WASHINGTON — Before you go running to the comments section, take a deep breath, open your mind and read. Consider this your catalyst for progress, or how you learned to stop worrying and love the designated hitter.
Tuesday night in Atlanta, Max Scherzer is supposed to take the hill for the Washington Nationals as they take on the division-rival Braves. He will not do so, because he jammed his thumb while batting in his last start, Thursday against St. Louis. Scherzer, who is effectively being paid $671,000 per start this season, will miss at least one turn in the rotation.
Speaking of St. Louis, Cardinals ace Adam Wainwright, a four-time top-five Cy Young finisher, is done for the season after just four starts after injuring his Achilles while batting Saturday.
As if pitchers didn’t already face enough threats to their health, two of the best are now unable to do what they are paid handsomely to do.
And let’s be clear — pitchers are not, in any way, paid to hit. You can’t make that argument in today’s game. Jon Lester, who has never had a hit in 44 career at-bats, is being paid $25 million to be the ace of the Chicago Cubs. He may be an extreme example, but National League pitchers combined for a .124 batting average, .156 on-base percentage, and .155 slugging percentage in 2014. AL pitchers slashed .089/.110/.109 when forced to bat in Interleague Play.
Proponents of pitchers hitting often bring up the notion that there is more strategy involved in National League baseball. Even if you haven’t yet come around on the point that bunts are fundamentally a bad idea almost all of the time, there are still many elements of strategy involved in setting lineups to take advantage of platoon splits, and pinch-hitting or playing matchups with relievers.

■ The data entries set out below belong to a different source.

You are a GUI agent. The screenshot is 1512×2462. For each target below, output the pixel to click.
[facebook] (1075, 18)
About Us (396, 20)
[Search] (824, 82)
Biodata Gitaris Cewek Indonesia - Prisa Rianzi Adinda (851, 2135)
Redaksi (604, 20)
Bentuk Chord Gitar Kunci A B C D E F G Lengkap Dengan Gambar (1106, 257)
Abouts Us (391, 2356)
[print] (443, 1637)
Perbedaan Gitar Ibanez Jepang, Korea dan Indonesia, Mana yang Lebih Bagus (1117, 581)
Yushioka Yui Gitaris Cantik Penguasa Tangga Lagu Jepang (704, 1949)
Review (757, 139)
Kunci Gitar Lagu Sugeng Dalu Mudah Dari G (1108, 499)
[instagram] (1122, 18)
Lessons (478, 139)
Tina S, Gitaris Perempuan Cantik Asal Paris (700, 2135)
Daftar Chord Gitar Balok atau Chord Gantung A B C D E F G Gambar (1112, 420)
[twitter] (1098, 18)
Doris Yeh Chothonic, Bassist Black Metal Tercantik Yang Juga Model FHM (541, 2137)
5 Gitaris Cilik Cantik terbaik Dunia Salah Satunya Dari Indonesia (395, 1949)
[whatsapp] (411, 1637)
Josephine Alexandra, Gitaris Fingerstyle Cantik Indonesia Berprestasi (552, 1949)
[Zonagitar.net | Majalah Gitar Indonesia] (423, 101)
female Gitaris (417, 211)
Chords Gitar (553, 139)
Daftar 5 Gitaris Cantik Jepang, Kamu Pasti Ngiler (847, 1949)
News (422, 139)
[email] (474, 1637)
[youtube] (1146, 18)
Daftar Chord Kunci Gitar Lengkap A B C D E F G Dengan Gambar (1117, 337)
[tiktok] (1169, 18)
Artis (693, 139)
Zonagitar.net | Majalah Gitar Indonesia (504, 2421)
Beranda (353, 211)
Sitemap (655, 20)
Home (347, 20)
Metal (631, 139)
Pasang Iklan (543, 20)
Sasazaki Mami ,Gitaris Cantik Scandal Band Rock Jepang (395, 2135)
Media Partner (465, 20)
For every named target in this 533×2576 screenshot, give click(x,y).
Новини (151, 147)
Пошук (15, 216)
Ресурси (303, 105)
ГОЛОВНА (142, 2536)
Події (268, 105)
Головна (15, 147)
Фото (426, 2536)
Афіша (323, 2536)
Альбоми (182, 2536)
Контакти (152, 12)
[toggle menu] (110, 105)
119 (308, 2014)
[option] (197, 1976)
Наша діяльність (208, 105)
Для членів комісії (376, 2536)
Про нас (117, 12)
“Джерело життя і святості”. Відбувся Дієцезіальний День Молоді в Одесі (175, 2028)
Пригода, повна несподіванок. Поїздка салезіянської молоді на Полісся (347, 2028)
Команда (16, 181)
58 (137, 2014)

There’s also the argument made for the few pitchers who actually can hit, that we shouldn’t take away their advantage over their peers. The great thing is, if you have pitchers who can hit, there’s no reason you can’t still use them. The DH has always been optional. If Bruce Bochy wants Madison Bumgarner to hit, that gives the Giants an extra bench player and the versatility to double switch later in the game.
By and large, though, baseball is better when pitchers don’t hit. In a game with diminishing offense, the designated hitter leads to more home runs, the most fan-friendly of all individual plays. It also leads to fewer intentional walks, the hack-a-Shaq of baseball.
Over the past three seasons, the AL has averaged 445 intentional walks, compared to 574 for the NL — 23 percent fewer. Meanwhile, the junior circuit has averaged 2,388 home runs per season over that time, compared to 2,205 for the league with no DH, eight percent more.
In addition to reducing the injury risk for pitchers, a DH in the National League would also help prolong the careers of some of the game’s greatest hitters. You’re telling me the Nationals wouldn’t benefit from being able to rotate Jayson Werth, Ryan Zimmerman and even Wilson Ramos at the spot to save their legs over the course of a 162-game season?
The only reason left to give for why we continue such a self-defeating, injury-creating, offense-killing regulation of the game is tradition — because it’s what we’ve always done. As if rules haven’t changed, or altered, throughout the history of the game. The infield fly rule wasn’t created until 1895. Sacrifice flies didn’t exist until 1908. Rosin bags didn’t exist until 1925. Even the save rule has been modified more recently (1975) than the advent of the DH in the American League (1973).
To that end, the designated hitter is not an experiment. It came into existence the same year as the Watergate trial; the year Roger Moore debuted as James Bond; the year Ernie Banks filled in for the ejected Whitey Lockman to become baseball’s first African American manager; the year George Steinbrenner bought the Yankees from CBS for $12 million.
High school baseball uses a DH. College baseball uses it, too. So does every level of the minor leagues. In fact, pitchers don’t even begin to hit in the minors until Double-A, and even then, teams only play with National League rules if both teams playing are farm affiliates of NL clubs.
Let’s stop pretending like the American League is the outlier. The truth is, the National League is the last bastion of the archaic rule, the equivalent of the old Hall of Fame voter grumpily shaking his fist at all you kids and your silly on-base percentage.
Now isn’t the time for a universal DH. We’ve long since passed that point.